Why Data Engineers, Why Now
Data engineers have spent the last decade building systems optimized for getting data into warehouses so analysts could query it and build dashboards. Essential work, but organizationally invisible; the corporate equivalent of plumbing.
The agent era inverts this entirely.
The question is no longer “can we get this data into a dashboard?” It’s “can we get this context into a decision?” That requires solving a different class of problems: entity resolution across systems, handling late-arriving data, determining acceptable staleness thresholds for different decision types, maintaining lineage when the same entity exists in six different schemas. These are data engineering problems. Not data science problems, not analytics problems, not ML engineering problems.
And the failure modes are categorically different. When an analyst builds a flawed dashboard, someone eventually notices the numbers look wrong. When an AI agent makes decisions based on degraded context, the system continues operating, with compounding errors that may not surface until the damage is substantial.
Data engineers know how to build reliability into data systems. They understand idempotency, schema evolution, backfill strategies, data quality contracts. In a world where data systems make decisions rather than inform them, this expertise isn’t operational overhead. It’s the whole game.
The Strategic Mistake
Most organizations are treating AI transformation as a layer on top of existing data infrastructure. Add an LLM here, bolt on an agent there, connect it to the data warehouse, ship the demo.
This works for POCs. It breaks when you deploy agents into production workflows where decisions have consequences and errors compound.

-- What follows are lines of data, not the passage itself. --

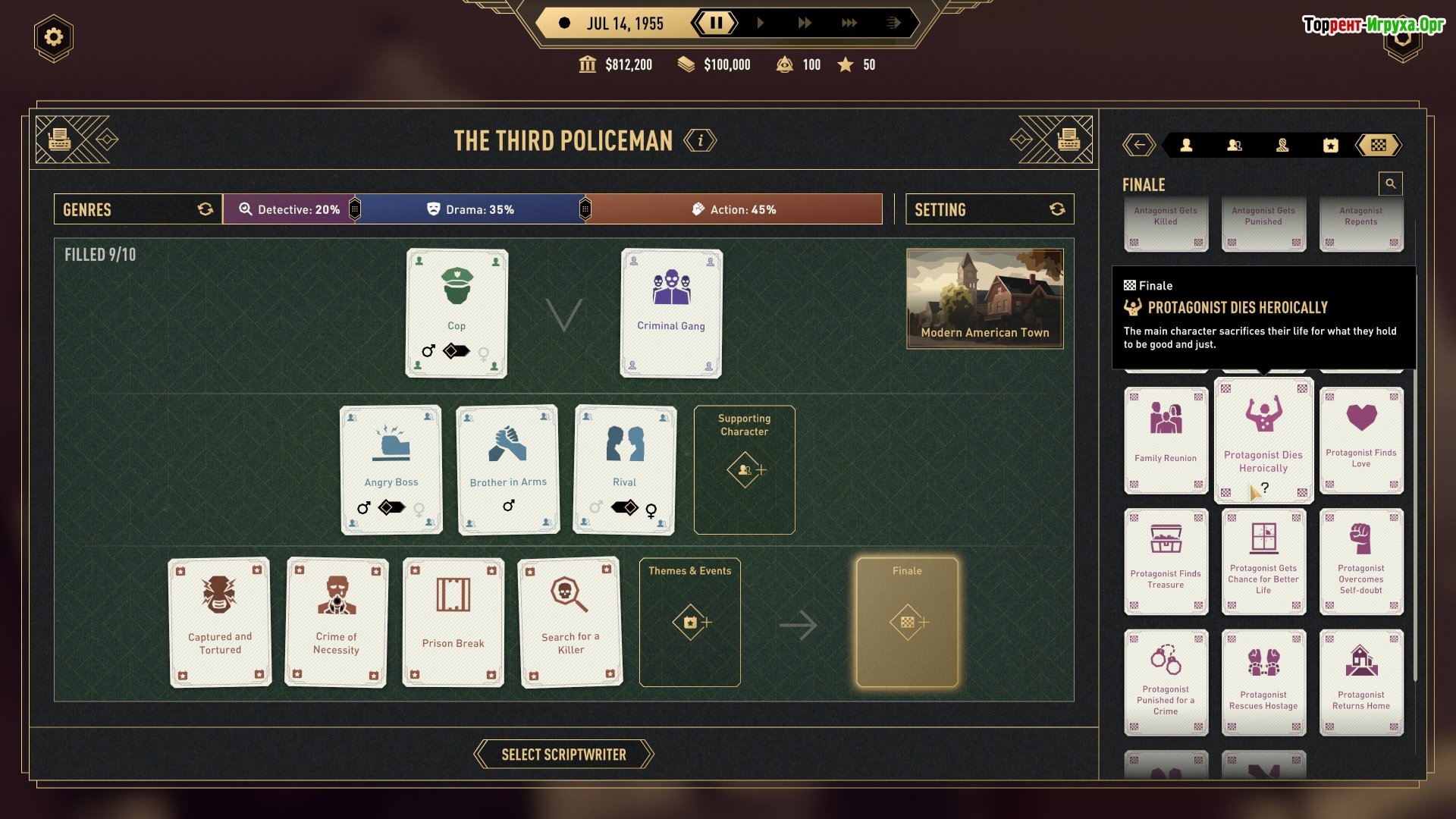Open info icon beside The Third Policeman
Image resolution: width=1456 pixels, height=819 pixels.
click(x=700, y=140)
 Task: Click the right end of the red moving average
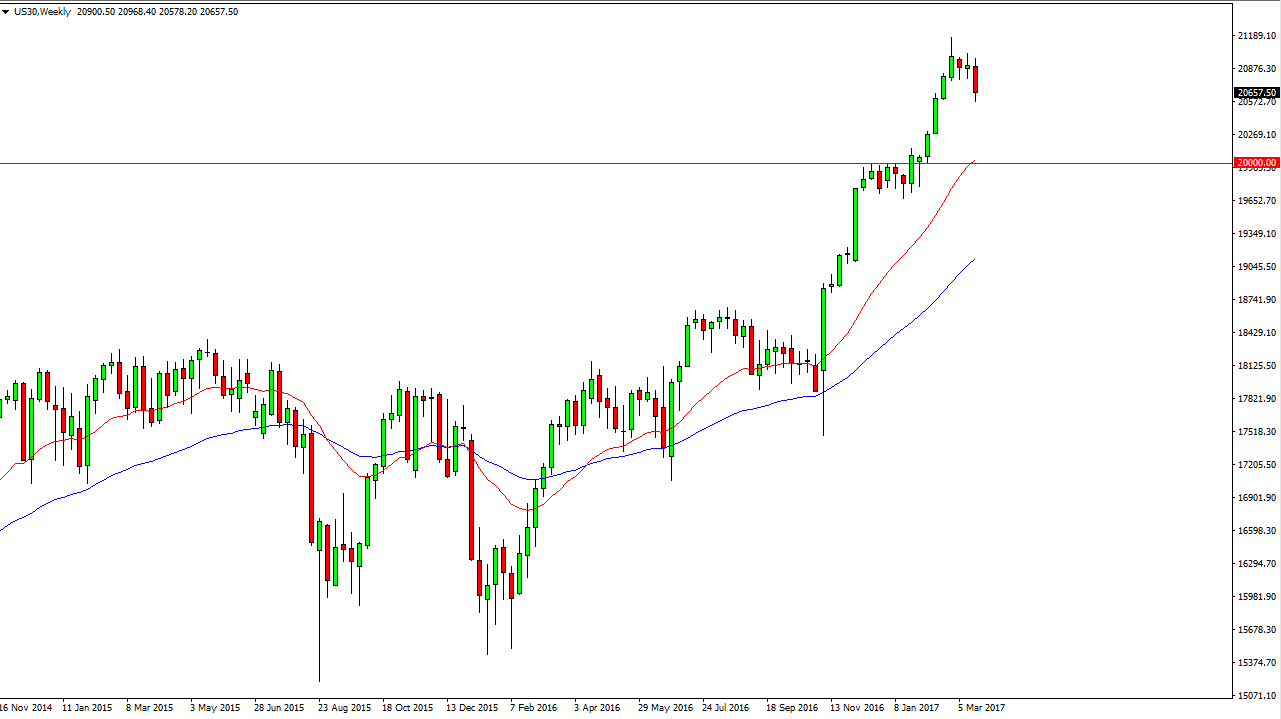coord(974,160)
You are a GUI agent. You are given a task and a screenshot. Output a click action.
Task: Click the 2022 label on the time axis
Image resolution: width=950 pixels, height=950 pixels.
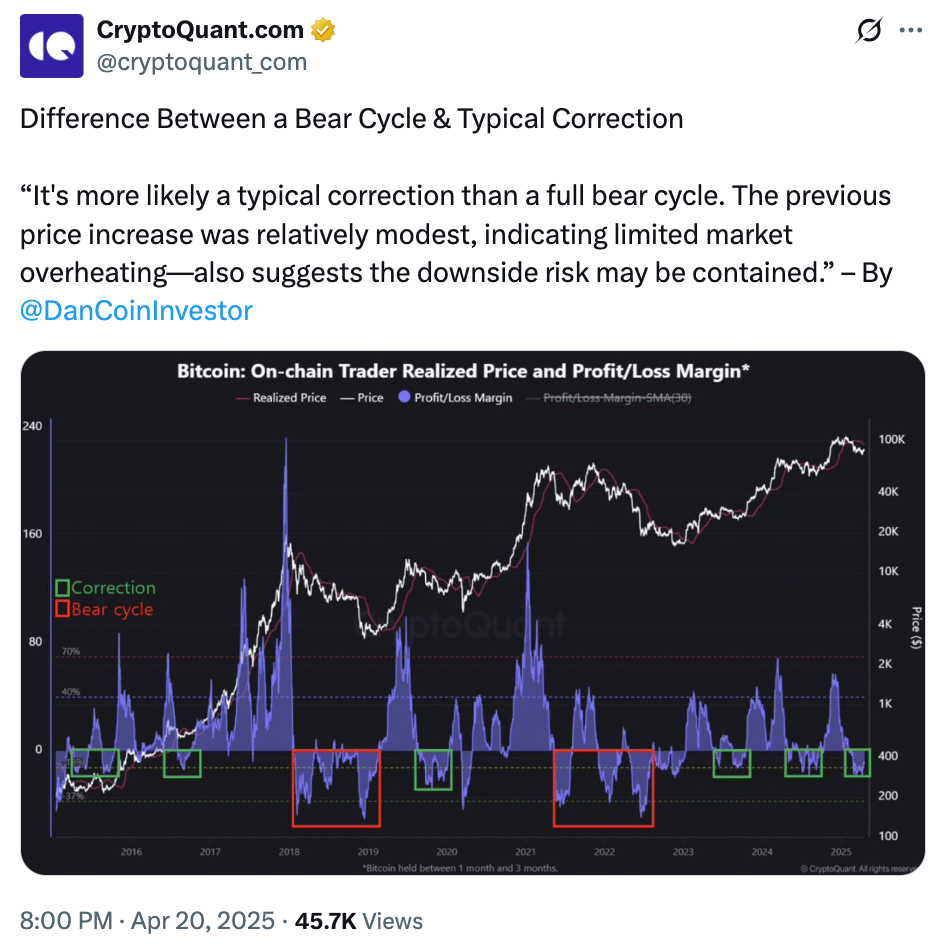point(604,852)
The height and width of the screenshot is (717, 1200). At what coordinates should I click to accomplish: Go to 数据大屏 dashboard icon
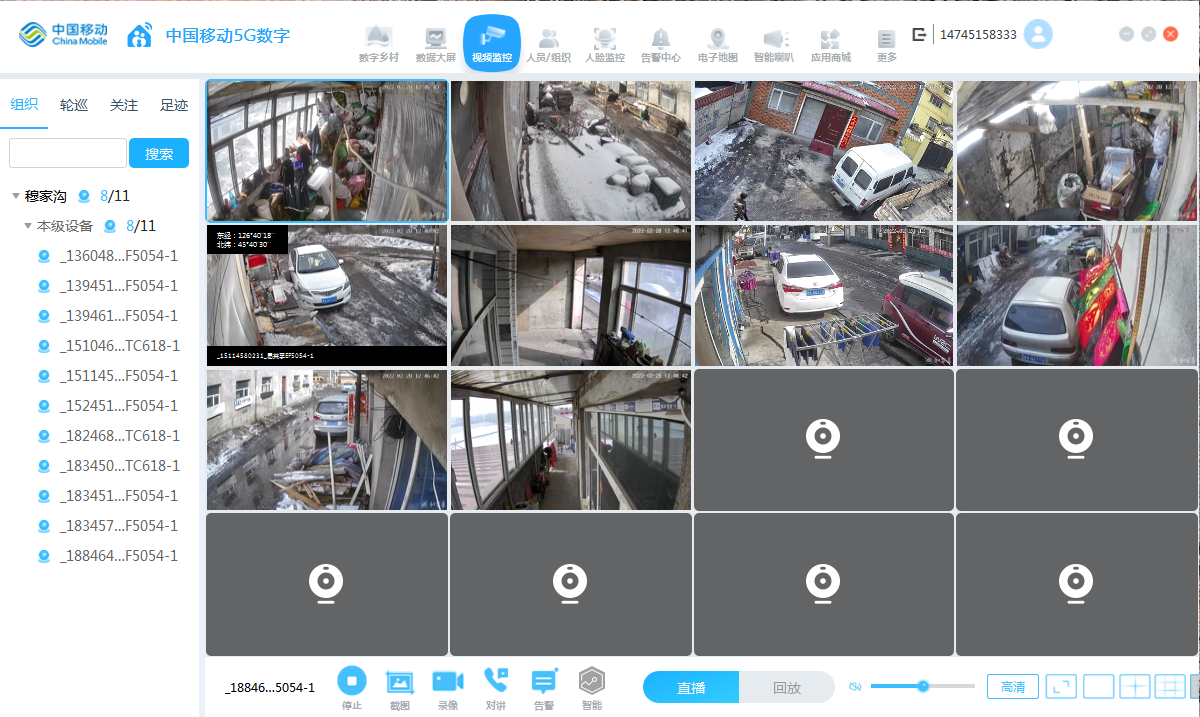435,45
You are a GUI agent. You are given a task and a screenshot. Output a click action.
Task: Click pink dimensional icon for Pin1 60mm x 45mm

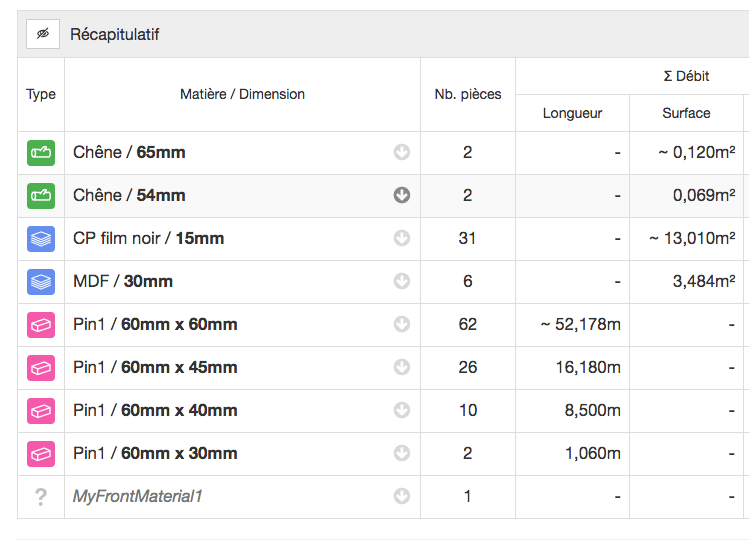[x=41, y=367]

The organizations that get this right will do three things differently:
-
Treat data engineering as a strategic investment, not a cost center. Not in the abstract “people are our most important asset” sense. In the concrete “we’re reallocating budget to rebuild our data architecture around agent consumption patterns” sense. The metric isn’t “can we reduce data engineering headcount?” It’s “what is our architectural capability, and are we investing to expand it?”
-
Recognize orchestration as the context layer. The reason orchestration platforms matter in the agent era isn’t that they move data around. It’s that they encode the meaning behind how data flows through an organization — the dependencies, the business logic, the quality gates, the timing constraints. This operational context is exactly what determines whether agents make good decisions or expensive mistakes.
-
Let meaning live in code. Semantic layers that live outside the codebase drift from reality immediately. Data quality rules in spreadsheets become outdated the day they’re written. Code is the only source of truth that scales and the only place where the gap between intention and execution can be kept small enough to trust.
What Comes Next
The organizations that treat data engineers as strategic assets, as the architects of their AI strategy rather than its executors, will be the ones that successfully deploy agents into production. Everyone else will keep shipping demos. Agents don’t just need data. They need context. And context layers don’t emerge from better prompts or more powerful models. They emerge from deep architectural work, maintained by people who understand that reliability isn’t a feature, it’s the foundation everything else depends on.